[Collection entries]
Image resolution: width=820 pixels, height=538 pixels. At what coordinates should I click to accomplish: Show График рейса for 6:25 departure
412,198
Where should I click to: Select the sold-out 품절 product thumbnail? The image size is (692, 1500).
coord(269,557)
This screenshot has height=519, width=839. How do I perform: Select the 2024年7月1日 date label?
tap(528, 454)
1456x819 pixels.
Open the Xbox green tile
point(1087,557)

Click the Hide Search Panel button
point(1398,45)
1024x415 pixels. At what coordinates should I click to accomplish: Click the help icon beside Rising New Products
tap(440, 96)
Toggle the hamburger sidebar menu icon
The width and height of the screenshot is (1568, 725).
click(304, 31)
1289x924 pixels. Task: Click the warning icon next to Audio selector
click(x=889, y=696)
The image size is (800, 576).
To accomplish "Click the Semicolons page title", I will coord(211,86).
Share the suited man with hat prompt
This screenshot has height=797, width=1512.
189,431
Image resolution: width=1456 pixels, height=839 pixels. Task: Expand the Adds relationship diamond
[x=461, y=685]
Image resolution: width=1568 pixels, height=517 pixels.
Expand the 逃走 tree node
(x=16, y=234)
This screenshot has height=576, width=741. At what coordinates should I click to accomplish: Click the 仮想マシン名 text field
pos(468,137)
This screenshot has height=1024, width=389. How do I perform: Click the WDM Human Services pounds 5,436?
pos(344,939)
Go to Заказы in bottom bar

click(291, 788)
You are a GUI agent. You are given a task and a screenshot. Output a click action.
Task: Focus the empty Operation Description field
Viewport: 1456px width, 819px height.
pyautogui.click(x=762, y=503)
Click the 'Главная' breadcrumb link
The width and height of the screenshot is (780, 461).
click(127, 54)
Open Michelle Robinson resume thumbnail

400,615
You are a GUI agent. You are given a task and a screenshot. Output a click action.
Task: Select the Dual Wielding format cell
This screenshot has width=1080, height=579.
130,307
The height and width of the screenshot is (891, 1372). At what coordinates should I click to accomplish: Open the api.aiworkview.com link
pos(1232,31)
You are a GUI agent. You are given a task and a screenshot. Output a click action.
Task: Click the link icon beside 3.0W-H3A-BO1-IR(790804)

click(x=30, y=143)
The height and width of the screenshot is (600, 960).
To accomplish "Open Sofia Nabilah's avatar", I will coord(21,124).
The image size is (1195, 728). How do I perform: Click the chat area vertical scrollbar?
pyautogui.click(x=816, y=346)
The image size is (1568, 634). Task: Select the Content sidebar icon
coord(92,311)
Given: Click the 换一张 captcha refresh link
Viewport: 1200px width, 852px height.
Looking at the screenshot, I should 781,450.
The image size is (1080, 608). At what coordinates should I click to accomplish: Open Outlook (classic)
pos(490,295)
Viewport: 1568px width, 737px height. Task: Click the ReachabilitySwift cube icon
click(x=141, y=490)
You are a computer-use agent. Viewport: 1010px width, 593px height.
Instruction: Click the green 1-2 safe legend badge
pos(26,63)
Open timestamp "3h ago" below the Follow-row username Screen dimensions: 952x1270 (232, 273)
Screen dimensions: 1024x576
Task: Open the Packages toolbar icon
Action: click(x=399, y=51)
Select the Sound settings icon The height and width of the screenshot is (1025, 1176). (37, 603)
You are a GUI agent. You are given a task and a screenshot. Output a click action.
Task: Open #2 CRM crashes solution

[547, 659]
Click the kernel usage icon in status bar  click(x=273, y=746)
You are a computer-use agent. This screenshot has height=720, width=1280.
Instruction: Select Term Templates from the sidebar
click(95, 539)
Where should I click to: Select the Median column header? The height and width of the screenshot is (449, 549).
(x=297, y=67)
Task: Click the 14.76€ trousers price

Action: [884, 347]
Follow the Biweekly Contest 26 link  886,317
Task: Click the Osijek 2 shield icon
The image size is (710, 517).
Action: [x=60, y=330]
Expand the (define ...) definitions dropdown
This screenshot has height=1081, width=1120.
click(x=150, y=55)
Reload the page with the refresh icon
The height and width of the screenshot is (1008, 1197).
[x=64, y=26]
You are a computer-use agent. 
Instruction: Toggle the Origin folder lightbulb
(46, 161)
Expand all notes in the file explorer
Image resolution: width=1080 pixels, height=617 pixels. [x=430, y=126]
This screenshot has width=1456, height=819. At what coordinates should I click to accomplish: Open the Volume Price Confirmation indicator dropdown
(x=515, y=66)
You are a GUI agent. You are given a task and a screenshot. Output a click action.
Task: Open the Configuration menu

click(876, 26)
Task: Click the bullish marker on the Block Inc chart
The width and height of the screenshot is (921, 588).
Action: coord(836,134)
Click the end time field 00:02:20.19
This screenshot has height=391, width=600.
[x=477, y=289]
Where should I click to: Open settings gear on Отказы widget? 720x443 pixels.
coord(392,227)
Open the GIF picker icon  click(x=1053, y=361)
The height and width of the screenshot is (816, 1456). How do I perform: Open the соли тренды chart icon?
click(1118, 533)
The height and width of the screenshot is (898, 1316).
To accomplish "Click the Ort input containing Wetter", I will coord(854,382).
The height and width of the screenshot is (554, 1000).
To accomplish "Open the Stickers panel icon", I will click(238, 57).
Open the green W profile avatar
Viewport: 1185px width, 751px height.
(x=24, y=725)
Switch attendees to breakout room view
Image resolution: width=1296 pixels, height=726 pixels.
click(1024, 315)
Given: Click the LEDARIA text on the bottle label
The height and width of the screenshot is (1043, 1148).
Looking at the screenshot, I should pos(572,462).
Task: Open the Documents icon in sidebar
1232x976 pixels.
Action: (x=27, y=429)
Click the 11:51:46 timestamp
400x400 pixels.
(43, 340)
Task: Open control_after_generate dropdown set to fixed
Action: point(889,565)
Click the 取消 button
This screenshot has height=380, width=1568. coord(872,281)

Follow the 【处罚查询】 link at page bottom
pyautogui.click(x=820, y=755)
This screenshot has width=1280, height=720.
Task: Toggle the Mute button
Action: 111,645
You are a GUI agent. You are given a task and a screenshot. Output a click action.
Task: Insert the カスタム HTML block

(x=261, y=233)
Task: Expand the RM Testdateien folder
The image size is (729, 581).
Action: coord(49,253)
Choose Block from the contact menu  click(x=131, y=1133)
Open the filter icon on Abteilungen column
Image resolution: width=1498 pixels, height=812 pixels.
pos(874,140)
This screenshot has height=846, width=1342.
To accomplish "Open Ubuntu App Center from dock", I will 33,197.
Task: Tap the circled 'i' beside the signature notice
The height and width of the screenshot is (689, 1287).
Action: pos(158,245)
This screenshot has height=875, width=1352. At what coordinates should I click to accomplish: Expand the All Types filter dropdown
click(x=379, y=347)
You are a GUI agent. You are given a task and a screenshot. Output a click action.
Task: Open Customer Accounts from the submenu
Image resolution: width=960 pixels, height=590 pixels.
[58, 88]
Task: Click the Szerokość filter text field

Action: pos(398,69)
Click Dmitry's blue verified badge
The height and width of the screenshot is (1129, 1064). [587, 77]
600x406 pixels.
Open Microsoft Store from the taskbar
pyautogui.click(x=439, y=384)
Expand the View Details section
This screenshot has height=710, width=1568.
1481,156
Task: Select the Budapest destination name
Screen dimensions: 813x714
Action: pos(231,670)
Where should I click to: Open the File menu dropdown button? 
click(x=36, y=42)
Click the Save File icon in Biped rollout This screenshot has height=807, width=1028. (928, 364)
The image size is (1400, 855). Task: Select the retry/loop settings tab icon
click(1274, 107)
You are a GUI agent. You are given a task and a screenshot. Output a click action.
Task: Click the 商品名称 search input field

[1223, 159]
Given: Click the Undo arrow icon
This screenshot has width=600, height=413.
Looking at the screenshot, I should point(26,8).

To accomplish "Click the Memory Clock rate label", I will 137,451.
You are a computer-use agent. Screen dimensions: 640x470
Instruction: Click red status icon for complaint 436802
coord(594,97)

Exercise task
Rewrite all the entries above, changing every "GUI agent" to "interface agent" and leaving everything else unchanged.

Answer for the task
Image resolution: width=820 pixels, height=538 pixels. At what coordinates should I click to accomplish: Show График рейса for 6:25 departure
412,198
Where should I click to: Select the sold-out 품절 product thumbnail? The image size is (692, 1500).
coord(269,557)
This screenshot has height=519, width=839. How do I perform: Select the 2024年7月1日 date label?
tap(528, 454)
1456x819 pixels.
Open the Xbox green tile
point(1087,557)

Click the Hide Search Panel button
point(1398,45)
1024x415 pixels. At what coordinates should I click to accomplish: Click the help icon beside Rising New Products
tap(440, 96)
Toggle the hamburger sidebar menu icon
The width and height of the screenshot is (1568, 725).
click(304, 31)
1289x924 pixels. Task: Click the warning icon next to Audio selector
click(x=889, y=696)
The image size is (800, 576).
To accomplish "Click the Semicolons page title", I will coord(211,86).
Share the suited man with hat prompt
This screenshot has height=797, width=1512.
189,431
Image resolution: width=1456 pixels, height=839 pixels. Task: Expand the Adds relationship diamond
[x=461, y=685]
Image resolution: width=1568 pixels, height=517 pixels.
Expand the 逃走 tree node
(x=16, y=234)
This screenshot has height=576, width=741. At what coordinates should I click to accomplish: Click the 仮想マシン名 text field
pos(468,137)
This screenshot has height=1024, width=389. How do I perform: Click the WDM Human Services pounds 5,436?
pos(344,939)
Go to Заказы in bottom bar

click(291, 788)
You are a interface agent. You are given a task and a screenshot. Output a click action.
Task: Focus the empty Operation Description field
Viewport: 1456px width, 819px height.
pyautogui.click(x=762, y=503)
Click the 'Главная' breadcrumb link
The width and height of the screenshot is (780, 461).
click(127, 54)
Open Michelle Robinson resume thumbnail

400,615
You are a interface agent. You are given a task and a screenshot. Output a click action.
Task: Select the Dual Wielding format cell
This screenshot has width=1080, height=579.
130,307
The height and width of the screenshot is (891, 1372). At what coordinates should I click to accomplish: Open the api.aiworkview.com link
pos(1232,31)
You are a interface agent. You are given a task and a screenshot. Output a click action.
Task: Click the link icon beside 3.0W-H3A-BO1-IR(790804)

click(x=30, y=143)
The height and width of the screenshot is (600, 960).
To accomplish "Open Sofia Nabilah's avatar", I will coord(21,124).
The image size is (1195, 728). How do I perform: Click the chat area vertical scrollbar?
pyautogui.click(x=816, y=346)
The image size is (1568, 634). Task: Select the Content sidebar icon
coord(92,311)
Given: Click the 换一张 captcha refresh link
Viewport: 1200px width, 852px height.
Looking at the screenshot, I should 781,450.
The image size is (1080, 608). At what coordinates should I click to accomplish: Open Outlook (classic)
pos(490,295)
Viewport: 1568px width, 737px height. Task: Click the ReachabilitySwift cube icon
click(x=141, y=490)
You are a computer-use agent. Viewport: 1010px width, 593px height.
Instruction: Click the green 1-2 safe legend badge
pos(26,63)
Open timestamp "3h ago" below the Follow-row username Screen dimensions: 952x1270 (232, 273)
Screen dimensions: 1024x576
Task: Open the Packages toolbar icon
Action: click(x=399, y=51)
Select the Sound settings icon The height and width of the screenshot is (1025, 1176). (37, 603)
You are a interface agent. You are given a task and a screenshot. Output a click action.
Task: Open #2 CRM crashes solution

[547, 659]
Click the kernel usage icon in status bar  click(x=273, y=746)
You are a computer-use agent. This screenshot has height=720, width=1280.
Instruction: Select Term Templates from the sidebar
click(95, 539)
Where should I click to: Select the Median column header? The height and width of the screenshot is (449, 549).
(x=297, y=67)
Task: Click the 14.76€ trousers price

Action: [884, 347]
Follow the Biweekly Contest 26 link  886,317
Task: Click the Osijek 2 shield icon
The image size is (710, 517).
Action: [x=60, y=330]
Expand the (define ...) definitions dropdown
This screenshot has height=1081, width=1120.
click(x=150, y=55)
Reload the page with the refresh icon
The height and width of the screenshot is (1008, 1197).
[x=64, y=26]
You are a computer-use agent. 
Instruction: Toggle the Origin folder lightbulb
(46, 161)
Expand all notes in the file explorer
Image resolution: width=1080 pixels, height=617 pixels. [x=430, y=126]
This screenshot has width=1456, height=819. At what coordinates should I click to accomplish: Open the Volume Price Confirmation indicator dropdown
(x=515, y=66)
You are a interface agent. You are given a task and a screenshot. Output a click action.
Task: Open the Configuration menu

click(876, 26)
Task: Click the bullish marker on the Block Inc chart
The width and height of the screenshot is (921, 588).
Action: coord(836,134)
Click the end time field 00:02:20.19
This screenshot has height=391, width=600.
[x=477, y=289]
Where should I click to: Open settings gear on Отказы widget? 720x443 pixels.
coord(392,227)
Open the GIF picker icon  click(x=1053, y=361)
The height and width of the screenshot is (816, 1456). How do I perform: Open the соли тренды chart icon?
click(1118, 533)
The height and width of the screenshot is (898, 1316).
To accomplish "Click the Ort input containing Wetter", I will coord(854,382).
The height and width of the screenshot is (554, 1000).
To accomplish "Open the Stickers panel icon", I will click(238, 57).
Open the green W profile avatar
Viewport: 1185px width, 751px height.
(x=24, y=725)
Switch attendees to breakout room view
Image resolution: width=1296 pixels, height=726 pixels.
click(1024, 315)
Given: Click the LEDARIA text on the bottle label
The height and width of the screenshot is (1043, 1148).
Looking at the screenshot, I should pos(572,462).
Task: Open the Documents icon in sidebar
1232x976 pixels.
Action: (x=27, y=429)
Click the 11:51:46 timestamp
400x400 pixels.
(43, 340)
Task: Open control_after_generate dropdown set to fixed
Action: point(889,565)
Click the 取消 button
This screenshot has height=380, width=1568. coord(872,281)

Follow the 【处罚查询】 link at page bottom
pyautogui.click(x=820, y=755)
This screenshot has width=1280, height=720.
Task: Toggle the Mute button
Action: 111,645
You are a interface agent. You are given a task and a screenshot. Output a click action.
Task: Insert the カスタム HTML block

(x=261, y=233)
Task: Expand the RM Testdateien folder
The image size is (729, 581).
Action: coord(49,253)
Choose Block from the contact menu  click(x=131, y=1133)
Open the filter icon on Abteilungen column
Image resolution: width=1498 pixels, height=812 pixels.
pos(874,140)
This screenshot has height=846, width=1342.
To accomplish "Open Ubuntu App Center from dock", I will 33,197.
Task: Tap the circled 'i' beside the signature notice
The height and width of the screenshot is (689, 1287).
Action: pos(158,245)
This screenshot has height=875, width=1352. At what coordinates should I click to accomplish: Expand the All Types filter dropdown
click(x=379, y=347)
You are a interface agent. You are given a task and a screenshot. Output a click action.
Task: Open Customer Accounts from the submenu
Image resolution: width=960 pixels, height=590 pixels.
[58, 88]
Task: Click the Szerokość filter text field

Action: pos(398,69)
Click Dmitry's blue verified badge
The height and width of the screenshot is (1129, 1064). [587, 77]
600x406 pixels.
Open Microsoft Store from the taskbar
pyautogui.click(x=439, y=384)
Expand the View Details section
This screenshot has height=710, width=1568.
1481,156
Task: Select the Budapest destination name
Screen dimensions: 813x714
Action: pos(231,670)
Where should I click to: Open the File menu dropdown button? 
click(x=36, y=42)
Click the Save File icon in Biped rollout This screenshot has height=807, width=1028. (928, 364)
The image size is (1400, 855). Task: Select the retry/loop settings tab icon
click(1274, 107)
You are a interface agent. You are given a task and a screenshot. Output a click action.
Task: Click the 商品名称 search input field

[1223, 159]
Given: Click the Undo arrow icon
This screenshot has width=600, height=413.
Looking at the screenshot, I should point(26,8).

To accomplish "Click the Memory Clock rate label", I will 137,451.
You are a computer-use agent. Screen dimensions: 640x470
Instruction: Click red status icon for complaint 436802
coord(594,97)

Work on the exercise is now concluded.